--- start of Dataset records ---

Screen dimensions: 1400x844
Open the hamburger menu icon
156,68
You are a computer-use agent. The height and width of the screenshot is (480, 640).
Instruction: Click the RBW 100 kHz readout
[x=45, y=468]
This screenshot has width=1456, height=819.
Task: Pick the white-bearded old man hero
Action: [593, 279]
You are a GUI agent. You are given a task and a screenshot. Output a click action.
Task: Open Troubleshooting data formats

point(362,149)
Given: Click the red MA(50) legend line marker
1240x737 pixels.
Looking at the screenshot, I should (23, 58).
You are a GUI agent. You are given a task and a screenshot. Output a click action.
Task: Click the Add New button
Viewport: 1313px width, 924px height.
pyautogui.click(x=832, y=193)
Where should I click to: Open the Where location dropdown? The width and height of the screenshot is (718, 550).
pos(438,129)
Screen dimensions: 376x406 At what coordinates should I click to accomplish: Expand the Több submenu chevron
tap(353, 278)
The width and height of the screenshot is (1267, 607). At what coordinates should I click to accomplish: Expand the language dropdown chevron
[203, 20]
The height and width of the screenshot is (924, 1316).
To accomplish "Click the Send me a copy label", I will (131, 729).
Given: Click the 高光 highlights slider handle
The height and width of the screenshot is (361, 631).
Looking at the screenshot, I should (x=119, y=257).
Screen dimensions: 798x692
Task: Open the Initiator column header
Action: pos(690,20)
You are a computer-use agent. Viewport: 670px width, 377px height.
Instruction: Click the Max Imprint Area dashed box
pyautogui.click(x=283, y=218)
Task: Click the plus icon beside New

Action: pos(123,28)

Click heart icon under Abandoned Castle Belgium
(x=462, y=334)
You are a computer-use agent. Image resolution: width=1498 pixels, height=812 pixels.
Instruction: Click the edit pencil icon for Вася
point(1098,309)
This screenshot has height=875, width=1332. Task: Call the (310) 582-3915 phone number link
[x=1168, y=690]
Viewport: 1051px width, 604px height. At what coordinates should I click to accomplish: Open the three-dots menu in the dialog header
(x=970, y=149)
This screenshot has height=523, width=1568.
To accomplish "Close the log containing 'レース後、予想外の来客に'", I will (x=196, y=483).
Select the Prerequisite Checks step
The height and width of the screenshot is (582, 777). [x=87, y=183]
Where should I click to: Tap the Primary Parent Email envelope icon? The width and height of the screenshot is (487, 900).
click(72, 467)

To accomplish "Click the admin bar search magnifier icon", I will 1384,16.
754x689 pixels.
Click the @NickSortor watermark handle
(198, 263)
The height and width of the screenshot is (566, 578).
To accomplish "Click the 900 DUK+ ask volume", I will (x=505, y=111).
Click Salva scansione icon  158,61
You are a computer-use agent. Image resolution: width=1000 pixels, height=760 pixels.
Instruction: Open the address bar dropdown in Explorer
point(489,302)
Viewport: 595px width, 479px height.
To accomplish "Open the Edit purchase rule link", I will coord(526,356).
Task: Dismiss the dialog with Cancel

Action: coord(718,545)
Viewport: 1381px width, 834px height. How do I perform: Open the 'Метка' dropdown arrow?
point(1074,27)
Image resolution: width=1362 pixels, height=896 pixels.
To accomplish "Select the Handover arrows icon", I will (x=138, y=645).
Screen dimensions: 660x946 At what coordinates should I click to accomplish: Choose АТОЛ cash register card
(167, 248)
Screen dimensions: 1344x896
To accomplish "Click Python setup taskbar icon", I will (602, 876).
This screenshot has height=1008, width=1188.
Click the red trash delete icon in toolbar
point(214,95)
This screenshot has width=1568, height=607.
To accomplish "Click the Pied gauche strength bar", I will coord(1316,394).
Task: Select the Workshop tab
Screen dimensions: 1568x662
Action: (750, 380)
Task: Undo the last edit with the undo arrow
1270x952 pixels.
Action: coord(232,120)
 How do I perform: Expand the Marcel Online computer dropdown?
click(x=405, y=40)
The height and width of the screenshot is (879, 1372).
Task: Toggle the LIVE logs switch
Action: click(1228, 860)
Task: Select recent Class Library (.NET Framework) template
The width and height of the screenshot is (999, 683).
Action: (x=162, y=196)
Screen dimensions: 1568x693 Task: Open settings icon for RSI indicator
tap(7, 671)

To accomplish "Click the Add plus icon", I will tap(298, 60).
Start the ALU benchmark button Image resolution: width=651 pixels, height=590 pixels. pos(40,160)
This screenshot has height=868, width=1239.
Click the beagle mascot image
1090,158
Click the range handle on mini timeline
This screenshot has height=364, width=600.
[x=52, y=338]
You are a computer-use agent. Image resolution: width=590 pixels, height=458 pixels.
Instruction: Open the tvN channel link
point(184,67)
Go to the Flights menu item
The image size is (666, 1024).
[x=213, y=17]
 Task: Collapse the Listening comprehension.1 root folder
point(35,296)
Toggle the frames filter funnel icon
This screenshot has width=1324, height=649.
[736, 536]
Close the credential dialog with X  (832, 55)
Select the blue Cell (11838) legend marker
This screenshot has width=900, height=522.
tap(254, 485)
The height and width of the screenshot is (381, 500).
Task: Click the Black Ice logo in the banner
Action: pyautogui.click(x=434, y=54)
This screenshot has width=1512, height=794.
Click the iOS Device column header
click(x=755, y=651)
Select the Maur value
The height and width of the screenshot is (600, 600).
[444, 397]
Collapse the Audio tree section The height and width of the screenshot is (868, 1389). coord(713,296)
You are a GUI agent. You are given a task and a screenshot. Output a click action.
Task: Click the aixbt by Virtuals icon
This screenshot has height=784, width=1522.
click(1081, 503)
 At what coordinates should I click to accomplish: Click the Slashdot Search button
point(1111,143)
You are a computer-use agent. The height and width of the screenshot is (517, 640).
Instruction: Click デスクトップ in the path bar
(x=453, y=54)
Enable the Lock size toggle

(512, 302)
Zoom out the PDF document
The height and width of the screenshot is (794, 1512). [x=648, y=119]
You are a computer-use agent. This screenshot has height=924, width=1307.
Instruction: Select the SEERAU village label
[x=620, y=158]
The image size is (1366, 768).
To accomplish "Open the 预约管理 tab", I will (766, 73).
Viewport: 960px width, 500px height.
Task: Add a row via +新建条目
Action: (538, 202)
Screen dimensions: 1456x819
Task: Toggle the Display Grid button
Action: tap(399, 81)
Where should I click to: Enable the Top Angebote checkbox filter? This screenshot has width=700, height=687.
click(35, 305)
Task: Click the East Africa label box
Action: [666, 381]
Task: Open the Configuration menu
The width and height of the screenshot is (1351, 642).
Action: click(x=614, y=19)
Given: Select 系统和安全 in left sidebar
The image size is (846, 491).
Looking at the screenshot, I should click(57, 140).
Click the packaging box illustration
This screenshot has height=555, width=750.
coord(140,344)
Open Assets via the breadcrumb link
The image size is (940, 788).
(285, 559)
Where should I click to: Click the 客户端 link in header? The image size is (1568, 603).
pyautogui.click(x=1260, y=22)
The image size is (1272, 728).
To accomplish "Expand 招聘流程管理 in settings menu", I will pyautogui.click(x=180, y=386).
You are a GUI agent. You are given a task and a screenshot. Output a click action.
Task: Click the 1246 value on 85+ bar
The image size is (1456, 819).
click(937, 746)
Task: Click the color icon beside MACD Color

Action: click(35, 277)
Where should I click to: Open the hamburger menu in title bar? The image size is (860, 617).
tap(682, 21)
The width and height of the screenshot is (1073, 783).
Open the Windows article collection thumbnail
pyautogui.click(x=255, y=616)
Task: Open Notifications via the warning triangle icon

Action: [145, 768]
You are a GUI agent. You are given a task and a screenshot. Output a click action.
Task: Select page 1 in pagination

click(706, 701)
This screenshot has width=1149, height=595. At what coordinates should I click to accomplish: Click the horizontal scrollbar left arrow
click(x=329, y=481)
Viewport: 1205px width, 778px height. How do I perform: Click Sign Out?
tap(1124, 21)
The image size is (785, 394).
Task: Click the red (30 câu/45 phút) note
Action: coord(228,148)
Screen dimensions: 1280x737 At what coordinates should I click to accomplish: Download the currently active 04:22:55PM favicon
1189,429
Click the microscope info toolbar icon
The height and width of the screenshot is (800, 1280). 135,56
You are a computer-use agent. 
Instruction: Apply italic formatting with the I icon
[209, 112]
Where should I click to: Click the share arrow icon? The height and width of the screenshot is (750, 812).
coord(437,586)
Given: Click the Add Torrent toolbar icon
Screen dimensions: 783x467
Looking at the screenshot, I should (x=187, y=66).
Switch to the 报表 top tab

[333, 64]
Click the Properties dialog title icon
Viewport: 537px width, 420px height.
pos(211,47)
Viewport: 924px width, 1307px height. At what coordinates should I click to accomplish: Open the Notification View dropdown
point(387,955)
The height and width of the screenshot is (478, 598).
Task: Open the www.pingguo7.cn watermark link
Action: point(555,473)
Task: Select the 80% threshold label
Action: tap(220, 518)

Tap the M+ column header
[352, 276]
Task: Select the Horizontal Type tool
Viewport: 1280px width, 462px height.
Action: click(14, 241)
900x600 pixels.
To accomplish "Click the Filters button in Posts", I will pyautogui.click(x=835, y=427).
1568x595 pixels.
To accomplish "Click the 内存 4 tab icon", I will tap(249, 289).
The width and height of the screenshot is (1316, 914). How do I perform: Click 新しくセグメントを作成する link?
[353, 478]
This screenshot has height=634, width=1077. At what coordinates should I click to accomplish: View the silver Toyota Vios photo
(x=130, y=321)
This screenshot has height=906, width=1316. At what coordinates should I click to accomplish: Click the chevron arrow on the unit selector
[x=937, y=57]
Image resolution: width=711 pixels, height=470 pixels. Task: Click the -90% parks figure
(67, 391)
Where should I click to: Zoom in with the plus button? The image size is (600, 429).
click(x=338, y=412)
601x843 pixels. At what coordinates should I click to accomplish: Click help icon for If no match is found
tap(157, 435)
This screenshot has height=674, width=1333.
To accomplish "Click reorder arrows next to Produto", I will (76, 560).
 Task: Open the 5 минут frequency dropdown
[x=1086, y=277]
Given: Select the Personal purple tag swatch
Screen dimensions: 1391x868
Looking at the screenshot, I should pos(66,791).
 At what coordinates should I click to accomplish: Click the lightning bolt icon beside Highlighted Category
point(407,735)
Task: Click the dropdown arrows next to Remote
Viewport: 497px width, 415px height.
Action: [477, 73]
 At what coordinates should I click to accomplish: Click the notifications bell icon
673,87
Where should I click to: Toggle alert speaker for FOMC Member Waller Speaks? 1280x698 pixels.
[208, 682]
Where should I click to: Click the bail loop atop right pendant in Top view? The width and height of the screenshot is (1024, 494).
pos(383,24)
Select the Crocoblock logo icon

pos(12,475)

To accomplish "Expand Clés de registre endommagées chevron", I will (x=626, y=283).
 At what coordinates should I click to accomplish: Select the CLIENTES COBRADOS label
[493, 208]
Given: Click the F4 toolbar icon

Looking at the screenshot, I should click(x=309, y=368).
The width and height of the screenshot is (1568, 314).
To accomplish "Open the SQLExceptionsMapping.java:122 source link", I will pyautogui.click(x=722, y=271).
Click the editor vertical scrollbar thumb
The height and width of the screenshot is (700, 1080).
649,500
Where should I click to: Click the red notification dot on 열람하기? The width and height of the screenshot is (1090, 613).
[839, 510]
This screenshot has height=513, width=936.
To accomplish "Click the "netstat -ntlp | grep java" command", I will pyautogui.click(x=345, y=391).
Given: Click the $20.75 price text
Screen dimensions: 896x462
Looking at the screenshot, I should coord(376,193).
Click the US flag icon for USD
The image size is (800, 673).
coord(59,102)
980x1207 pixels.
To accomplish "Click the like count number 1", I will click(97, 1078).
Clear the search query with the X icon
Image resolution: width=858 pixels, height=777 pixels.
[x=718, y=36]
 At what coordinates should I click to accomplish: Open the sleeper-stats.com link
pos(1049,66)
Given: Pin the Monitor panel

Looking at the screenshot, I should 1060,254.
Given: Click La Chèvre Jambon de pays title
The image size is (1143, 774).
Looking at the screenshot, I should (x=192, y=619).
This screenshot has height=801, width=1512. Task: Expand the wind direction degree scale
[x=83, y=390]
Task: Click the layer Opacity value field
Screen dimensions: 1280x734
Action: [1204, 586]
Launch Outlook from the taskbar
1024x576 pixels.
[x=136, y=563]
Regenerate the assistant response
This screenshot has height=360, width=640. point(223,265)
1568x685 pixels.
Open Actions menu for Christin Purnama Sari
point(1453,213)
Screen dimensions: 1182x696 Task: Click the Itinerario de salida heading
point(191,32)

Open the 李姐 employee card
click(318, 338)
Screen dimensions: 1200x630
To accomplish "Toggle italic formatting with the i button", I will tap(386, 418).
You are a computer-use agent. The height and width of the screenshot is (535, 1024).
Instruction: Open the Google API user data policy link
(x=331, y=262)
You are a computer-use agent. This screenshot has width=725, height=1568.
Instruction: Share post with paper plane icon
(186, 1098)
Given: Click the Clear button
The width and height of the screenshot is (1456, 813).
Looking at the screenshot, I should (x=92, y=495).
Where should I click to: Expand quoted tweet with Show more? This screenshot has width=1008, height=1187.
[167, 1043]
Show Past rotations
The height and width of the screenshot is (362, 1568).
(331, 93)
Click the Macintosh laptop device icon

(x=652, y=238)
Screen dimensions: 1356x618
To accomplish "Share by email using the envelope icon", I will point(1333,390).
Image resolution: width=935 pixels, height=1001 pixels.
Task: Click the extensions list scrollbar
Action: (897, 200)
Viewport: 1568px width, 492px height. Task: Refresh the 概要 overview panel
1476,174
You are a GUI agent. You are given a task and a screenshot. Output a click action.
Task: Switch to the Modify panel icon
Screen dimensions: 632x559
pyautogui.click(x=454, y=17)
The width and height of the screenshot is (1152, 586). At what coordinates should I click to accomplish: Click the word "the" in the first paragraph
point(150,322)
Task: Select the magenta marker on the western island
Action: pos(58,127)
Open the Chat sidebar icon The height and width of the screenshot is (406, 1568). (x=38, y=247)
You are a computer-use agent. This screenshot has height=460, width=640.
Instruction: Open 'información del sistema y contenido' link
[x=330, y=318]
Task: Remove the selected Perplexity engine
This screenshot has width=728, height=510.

--- end of Dataset records ---

◆ Job: Pick out each line in the entries above that contains the word "number" and copy those lines.

◆ Output:
This screenshot has height=875, width=1332. Task: Call the (310) 582-3915 phone number link
To accomplish "Click the like count number 1", I will click(97, 1078).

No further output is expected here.